O Dr. Jacques Poujol, em seu livro “Os conflitos” – publicado no Brasil pela Editora vida – afirma que “...os esquimós não têm uma palavra [ em seu idioma ] equivalente a ‘disputa’. Vivendo em um clima gélido, por que eles se arriscariam a uma pneumonia abrindo a boca à toa? Na França, onde a temperatura é mais amena, dispomos de mais ou menos trinta sinônimos para ‘conflito’.”

A declaração que citamos acima, nos deve fazer refletir sobre a natureza de alguns conflitos que criamos ou em que nos envolvemos. Será que aquela briga, ou aquele desentendimento, ou ainda, aquela disputa seria mesmo necessária? Se fizermos uma analise criteriosa dos conflitos de nossas vidas o que encontraremos? Brigas, disputas, confusões e até mesmo tristezas e mágoas geradas por motivos tolos ou por razões fúteis? Será que aquela briga, aquele desentendimento era mesmo necessário?

Em sua carta aos Romanos, o apóstolo Paulo nos aconselha: “Não paguem a ninguém o mal com o mal. Procurem agir de tal maneira que vocês recebam a aprovação dos outros. No que depender de vocês, façam todo o possível para viver em paz com todas as pessoas.” Romanos 12.17-18. Em outras palavras, o que Paulo nos ensina é que devemos procurar sempre evitar os conflitos e, se eles forem inevitáveis, devemos trabalhar para dar a eles a melhor solução.
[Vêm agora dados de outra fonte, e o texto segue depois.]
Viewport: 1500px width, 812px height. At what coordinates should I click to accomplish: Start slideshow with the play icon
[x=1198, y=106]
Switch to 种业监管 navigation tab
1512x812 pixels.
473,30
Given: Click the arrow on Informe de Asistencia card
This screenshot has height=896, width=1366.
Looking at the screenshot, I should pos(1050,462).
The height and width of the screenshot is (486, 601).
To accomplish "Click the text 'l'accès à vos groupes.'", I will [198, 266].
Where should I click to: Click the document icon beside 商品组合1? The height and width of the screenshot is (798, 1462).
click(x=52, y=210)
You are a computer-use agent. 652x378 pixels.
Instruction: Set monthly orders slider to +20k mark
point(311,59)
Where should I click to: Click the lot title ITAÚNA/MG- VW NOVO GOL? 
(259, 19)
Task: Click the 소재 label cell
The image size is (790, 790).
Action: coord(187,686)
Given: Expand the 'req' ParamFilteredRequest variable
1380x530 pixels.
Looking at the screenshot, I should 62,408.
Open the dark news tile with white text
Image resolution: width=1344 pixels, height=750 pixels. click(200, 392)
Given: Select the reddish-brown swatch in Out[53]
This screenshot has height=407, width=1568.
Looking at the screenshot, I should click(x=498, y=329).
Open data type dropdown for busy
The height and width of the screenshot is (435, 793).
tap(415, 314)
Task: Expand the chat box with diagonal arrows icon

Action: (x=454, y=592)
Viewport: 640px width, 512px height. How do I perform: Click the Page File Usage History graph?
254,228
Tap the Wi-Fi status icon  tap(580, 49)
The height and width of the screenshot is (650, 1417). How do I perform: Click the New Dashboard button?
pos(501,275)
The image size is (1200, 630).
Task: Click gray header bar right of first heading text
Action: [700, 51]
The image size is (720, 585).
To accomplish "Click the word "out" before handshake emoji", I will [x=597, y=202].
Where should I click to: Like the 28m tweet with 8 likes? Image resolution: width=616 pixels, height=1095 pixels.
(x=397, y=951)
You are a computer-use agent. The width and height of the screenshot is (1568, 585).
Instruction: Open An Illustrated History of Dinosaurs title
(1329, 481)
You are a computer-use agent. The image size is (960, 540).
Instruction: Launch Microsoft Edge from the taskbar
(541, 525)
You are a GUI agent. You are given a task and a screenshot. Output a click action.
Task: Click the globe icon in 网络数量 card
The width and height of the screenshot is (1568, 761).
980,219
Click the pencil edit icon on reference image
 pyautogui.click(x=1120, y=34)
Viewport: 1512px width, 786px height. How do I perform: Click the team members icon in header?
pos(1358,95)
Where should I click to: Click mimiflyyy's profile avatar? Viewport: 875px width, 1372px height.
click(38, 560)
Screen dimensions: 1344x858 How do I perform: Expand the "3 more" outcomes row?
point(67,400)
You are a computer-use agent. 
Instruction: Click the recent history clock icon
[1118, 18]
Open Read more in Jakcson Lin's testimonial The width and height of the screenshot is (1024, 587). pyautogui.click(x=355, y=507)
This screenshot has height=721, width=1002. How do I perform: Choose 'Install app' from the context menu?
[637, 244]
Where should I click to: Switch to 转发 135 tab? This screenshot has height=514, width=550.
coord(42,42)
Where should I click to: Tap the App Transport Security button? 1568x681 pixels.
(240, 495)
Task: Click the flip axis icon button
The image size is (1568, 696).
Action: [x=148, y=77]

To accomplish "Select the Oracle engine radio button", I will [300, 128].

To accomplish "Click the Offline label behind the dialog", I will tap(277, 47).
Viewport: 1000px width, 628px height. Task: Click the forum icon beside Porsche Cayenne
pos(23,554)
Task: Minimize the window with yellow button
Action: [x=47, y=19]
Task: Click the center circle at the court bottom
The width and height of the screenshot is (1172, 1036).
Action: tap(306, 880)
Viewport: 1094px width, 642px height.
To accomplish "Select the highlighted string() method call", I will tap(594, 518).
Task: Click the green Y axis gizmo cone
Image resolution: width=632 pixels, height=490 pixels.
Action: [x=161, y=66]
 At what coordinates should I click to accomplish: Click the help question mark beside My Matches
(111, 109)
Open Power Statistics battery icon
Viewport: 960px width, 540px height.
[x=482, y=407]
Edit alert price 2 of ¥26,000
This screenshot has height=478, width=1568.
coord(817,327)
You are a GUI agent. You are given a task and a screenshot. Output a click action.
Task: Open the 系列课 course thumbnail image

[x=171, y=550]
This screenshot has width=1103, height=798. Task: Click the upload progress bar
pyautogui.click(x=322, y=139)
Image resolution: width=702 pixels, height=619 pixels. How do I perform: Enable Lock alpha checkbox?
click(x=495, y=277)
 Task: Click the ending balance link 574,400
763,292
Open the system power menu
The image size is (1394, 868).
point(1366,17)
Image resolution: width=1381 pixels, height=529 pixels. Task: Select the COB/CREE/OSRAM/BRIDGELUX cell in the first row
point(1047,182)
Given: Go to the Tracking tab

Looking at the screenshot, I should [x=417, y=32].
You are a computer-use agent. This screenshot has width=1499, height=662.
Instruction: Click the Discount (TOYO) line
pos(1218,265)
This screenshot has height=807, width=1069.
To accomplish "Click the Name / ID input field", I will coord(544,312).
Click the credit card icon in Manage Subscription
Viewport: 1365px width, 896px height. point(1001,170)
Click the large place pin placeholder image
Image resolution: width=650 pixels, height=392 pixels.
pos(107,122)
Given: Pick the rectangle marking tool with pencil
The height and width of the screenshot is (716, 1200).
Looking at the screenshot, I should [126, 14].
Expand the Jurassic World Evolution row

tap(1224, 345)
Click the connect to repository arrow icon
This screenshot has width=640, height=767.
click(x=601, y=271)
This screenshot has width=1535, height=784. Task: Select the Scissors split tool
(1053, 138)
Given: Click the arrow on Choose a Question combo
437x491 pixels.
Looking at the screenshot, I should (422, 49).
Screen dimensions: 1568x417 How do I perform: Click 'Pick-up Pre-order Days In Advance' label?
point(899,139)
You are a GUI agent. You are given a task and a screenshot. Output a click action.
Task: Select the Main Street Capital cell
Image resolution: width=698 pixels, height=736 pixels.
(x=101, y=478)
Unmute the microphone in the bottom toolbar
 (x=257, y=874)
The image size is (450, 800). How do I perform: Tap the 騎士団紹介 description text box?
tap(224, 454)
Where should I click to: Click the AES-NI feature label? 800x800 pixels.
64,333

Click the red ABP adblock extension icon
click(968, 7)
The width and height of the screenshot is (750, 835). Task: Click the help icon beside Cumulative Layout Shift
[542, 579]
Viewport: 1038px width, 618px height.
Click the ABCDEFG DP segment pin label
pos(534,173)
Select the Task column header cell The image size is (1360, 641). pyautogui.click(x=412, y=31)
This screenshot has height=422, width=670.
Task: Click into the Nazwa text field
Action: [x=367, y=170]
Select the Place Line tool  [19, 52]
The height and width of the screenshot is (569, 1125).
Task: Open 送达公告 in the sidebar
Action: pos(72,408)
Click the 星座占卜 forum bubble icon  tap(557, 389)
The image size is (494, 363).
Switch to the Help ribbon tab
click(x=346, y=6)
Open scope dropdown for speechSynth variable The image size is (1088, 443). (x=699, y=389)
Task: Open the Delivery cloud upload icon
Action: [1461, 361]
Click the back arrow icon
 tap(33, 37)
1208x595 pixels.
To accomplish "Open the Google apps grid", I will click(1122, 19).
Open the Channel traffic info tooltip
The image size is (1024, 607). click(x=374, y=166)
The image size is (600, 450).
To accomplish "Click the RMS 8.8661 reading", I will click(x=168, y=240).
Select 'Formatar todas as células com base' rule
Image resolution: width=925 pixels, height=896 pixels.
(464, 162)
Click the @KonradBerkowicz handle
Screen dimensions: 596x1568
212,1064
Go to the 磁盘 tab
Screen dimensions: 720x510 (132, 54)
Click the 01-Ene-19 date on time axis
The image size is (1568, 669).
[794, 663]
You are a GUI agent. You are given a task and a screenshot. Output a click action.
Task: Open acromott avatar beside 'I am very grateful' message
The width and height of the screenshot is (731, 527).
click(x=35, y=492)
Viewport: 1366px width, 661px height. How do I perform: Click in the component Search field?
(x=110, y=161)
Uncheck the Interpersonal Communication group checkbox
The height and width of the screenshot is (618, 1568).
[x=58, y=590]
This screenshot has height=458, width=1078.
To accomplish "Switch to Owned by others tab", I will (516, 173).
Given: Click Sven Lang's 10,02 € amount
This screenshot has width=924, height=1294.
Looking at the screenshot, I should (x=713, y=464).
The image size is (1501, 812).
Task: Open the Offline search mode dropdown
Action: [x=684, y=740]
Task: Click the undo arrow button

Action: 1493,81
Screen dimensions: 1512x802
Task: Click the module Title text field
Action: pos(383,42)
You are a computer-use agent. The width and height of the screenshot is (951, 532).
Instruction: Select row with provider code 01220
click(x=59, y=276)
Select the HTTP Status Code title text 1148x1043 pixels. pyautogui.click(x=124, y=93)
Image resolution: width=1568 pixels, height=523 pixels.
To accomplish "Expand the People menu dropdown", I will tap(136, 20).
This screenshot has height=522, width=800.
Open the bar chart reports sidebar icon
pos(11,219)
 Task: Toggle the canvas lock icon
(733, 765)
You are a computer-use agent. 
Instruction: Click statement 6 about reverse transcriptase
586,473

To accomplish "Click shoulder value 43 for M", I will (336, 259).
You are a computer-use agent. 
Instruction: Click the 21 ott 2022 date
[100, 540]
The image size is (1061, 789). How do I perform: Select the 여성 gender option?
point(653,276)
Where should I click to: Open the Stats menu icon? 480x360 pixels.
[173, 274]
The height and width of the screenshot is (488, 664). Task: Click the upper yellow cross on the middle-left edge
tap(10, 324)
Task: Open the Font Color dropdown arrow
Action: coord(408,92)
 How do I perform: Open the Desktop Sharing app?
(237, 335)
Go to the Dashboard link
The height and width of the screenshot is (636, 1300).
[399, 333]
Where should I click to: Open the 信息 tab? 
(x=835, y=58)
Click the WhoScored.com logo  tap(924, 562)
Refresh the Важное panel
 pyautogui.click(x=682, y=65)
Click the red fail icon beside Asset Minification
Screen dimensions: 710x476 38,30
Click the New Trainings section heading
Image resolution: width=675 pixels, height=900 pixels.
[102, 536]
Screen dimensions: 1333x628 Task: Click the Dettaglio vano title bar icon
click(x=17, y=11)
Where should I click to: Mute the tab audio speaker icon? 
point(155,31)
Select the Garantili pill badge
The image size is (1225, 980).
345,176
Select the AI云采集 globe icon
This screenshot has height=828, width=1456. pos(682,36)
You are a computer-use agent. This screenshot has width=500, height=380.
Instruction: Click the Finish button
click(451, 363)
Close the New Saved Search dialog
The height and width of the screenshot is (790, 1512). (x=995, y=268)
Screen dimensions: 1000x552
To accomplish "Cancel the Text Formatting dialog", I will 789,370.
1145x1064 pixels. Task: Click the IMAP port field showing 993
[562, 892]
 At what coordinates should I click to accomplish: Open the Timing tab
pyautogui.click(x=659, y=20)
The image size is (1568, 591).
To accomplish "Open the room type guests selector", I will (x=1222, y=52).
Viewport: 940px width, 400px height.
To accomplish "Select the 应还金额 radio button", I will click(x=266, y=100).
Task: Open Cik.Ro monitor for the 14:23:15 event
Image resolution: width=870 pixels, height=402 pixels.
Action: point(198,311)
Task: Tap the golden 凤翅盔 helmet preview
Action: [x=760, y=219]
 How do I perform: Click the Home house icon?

Os conflitos fazem parte de nossas vidas e pensar numa vida sem conflitos é pura ilusão. A declaração de nosso Senhor Jesus ilustra bem esta realidade: “ – Não pensem que eu vim trazer paz ao mundo. Não vim trazer a paz, mas a espada. Eu vim para pôr os filhos contra os pais, as filhas contra as mães e as noras contra as sogras. E assim os piores inimigos de uma pessoa serão os seus próprios parentes. – Quem ama o seu pai ou a sua mãe mais do que ama a mim não merece ser meu seguidor. Quem ama o seu filho ou a sua filha mais do que ama a mim não merece ser meu seguidor. Não serve para ser meu seguidor quem não estiver pronto para morrer como eu vou morrer e me acompanhar. Quem procura os seus próprios interesses nunca terá a vida verdadeira; mas quem esquece a si mesmo, porque é meu seguidor, terá a vida verdadeira.” Mateus 10.34-39.

Se, o simples fato de seguirmos ao Senhor pode suscitar conflitos entre familiares, como nos mostra o texto acima, podemos pensar que todas as coisas com as quais nos envolvemos podem ser a origem de conflitos. A verdade é uma só: temos conflitos porque temos relacionamentos com todos os que nos cercam. Por isso, mais que buscar não ter conflitos, é preciso aprender a lidar com eles.

E, para lidar com os conflitos é preciso: conhecê-los em sua natureza e dinâmica, entender como iniciam, como se desenvolvem e como podem ser solucionados e, ainda, ter uma real disposição para resolvê-los construtivamente. Esse é um desafio para todos nós. Que tal você também assumir este desafio?